[Saved data entries]
Start of Block
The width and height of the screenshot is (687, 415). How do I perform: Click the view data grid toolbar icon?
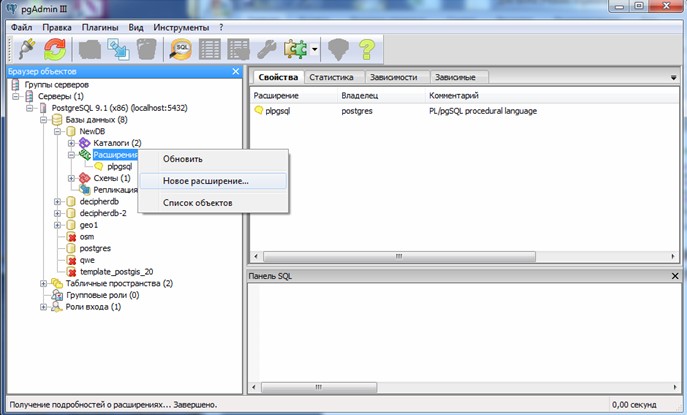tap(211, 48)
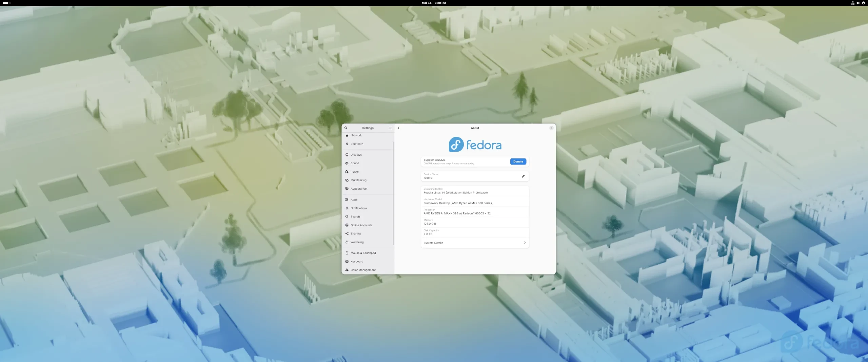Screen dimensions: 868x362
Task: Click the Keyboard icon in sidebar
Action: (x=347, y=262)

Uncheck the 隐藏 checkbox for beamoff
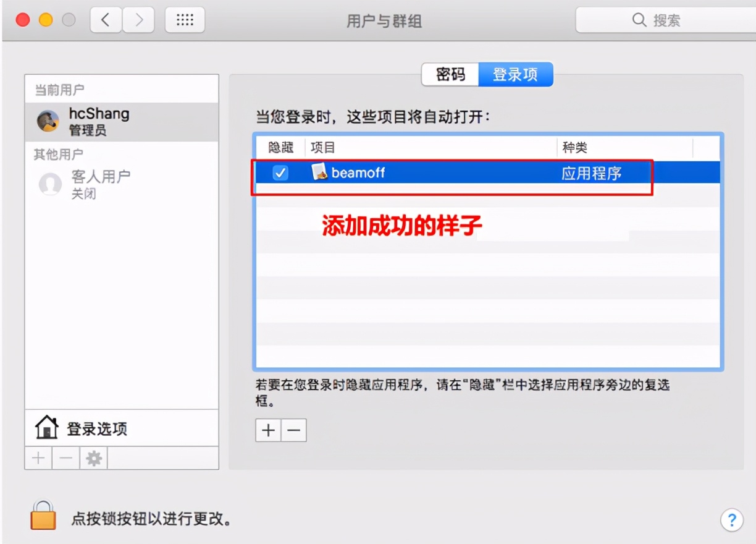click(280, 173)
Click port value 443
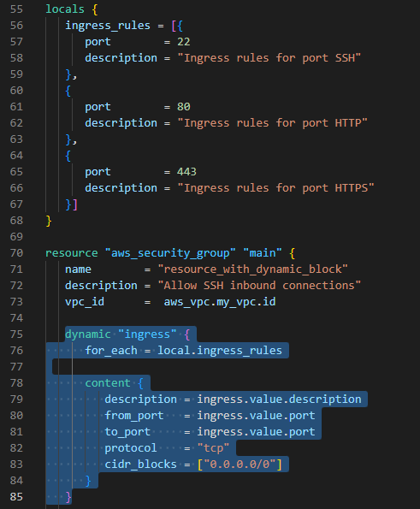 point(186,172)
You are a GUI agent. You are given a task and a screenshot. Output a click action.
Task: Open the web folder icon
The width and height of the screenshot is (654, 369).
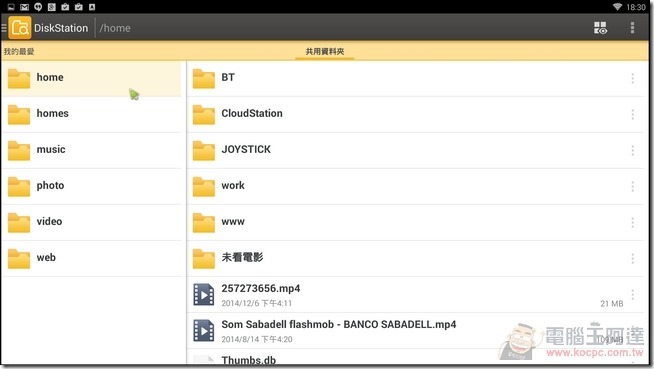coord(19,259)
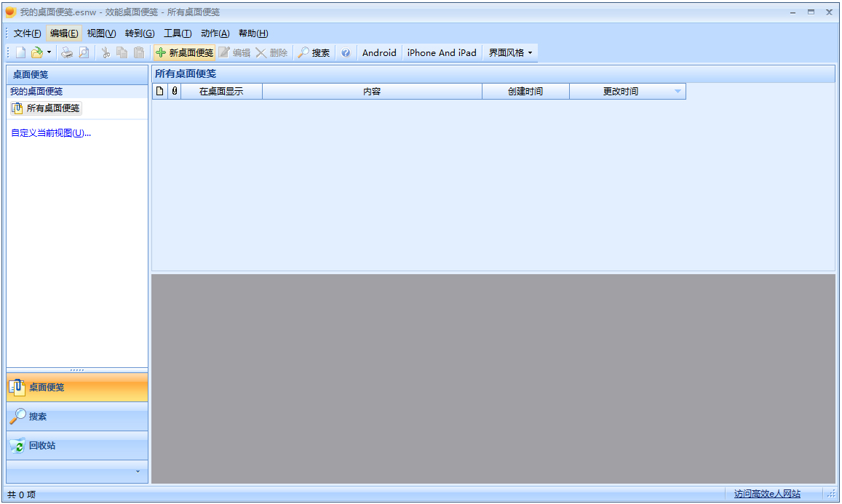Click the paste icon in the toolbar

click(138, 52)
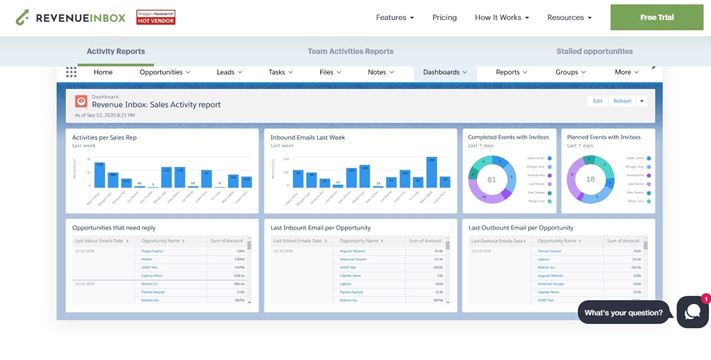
End of Block
Prompt. Exactly as they stand, retype all the entries, but omit the pictures.

Solution for this problem.
The width and height of the screenshot is (687, 415). How do I perform: Click the view data grid toolbar icon?
tap(211, 48)
Screen dimensions: 868x362
Task: Click the Keyboard icon in sidebar
Action: (x=347, y=262)

Uncheck the 隐藏 checkbox for beamoff
click(280, 173)
Click port value 443
 point(186,172)
You are a GUI agent. You are given a task and a screenshot. Output a click action.
Task: Open the web folder icon
The width and height of the screenshot is (654, 369).
coord(19,259)
Click the paste icon in the toolbar

click(138, 52)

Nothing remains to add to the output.